Technicals versus fundamentals

When Carl Weinberg first arrived on Wall Street more than 30 years ago, he received his introduction to technical analysis from a guy named John in a windowless interior office at Lehman Brothers’ 55 Water Street headquarters.  “I was astounded at this ‘analysis’ without theory,” says Weinberg, “but over the years I have come to appreciate two things:  Technicals sometimes guide or drive markets when fundamentals offer no direction, and you really have to pay attention when the fundamentals and the technicals are telling the same story.”

According to Weinberg, technicals can be rationalized as a combination of artistry, technology and pattern recognition.  People have looked for repeatable patterns in markets since markets first appeared in ancient times.  In the modern world, we can add some psychology to the mix as well.  “If enough people believe the predictions of a technical model,” explains Weinberg, “they will make that outcome so simply by positioning to gain from it.”

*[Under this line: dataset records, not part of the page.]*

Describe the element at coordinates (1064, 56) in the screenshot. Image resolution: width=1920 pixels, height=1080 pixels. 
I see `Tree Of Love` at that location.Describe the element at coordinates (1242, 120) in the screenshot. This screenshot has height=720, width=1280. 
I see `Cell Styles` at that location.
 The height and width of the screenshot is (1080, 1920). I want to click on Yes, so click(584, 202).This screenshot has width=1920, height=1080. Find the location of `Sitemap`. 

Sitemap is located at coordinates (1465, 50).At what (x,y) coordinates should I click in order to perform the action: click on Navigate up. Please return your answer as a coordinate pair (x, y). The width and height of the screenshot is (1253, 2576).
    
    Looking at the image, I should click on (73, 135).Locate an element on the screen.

Technicals matter the most when the flow of economic data is trivial.  But when both technicals and fundamentals point to a correction, watch out, warns Weinberg.  “It makes me nervous,” he says.  He gives Japan’s Nikkei as an example.  Japan’s economy is under secular downward pressure from depopulation.

Longer term, a rational assessment of Japan’s demographics tells you there will be fewer people alive a decade from now by a large margin.  That means less aggregate demand… for everything.  Companies that survive this crash will be smaller, their sales will be lower and their profit margins will be reduced in aggregate terms and awful in shareholder terms.  

“Every time a Nikkei rally hits an inflection point,” adds Weinberg, “I expect the worst to happen.  Often it does.”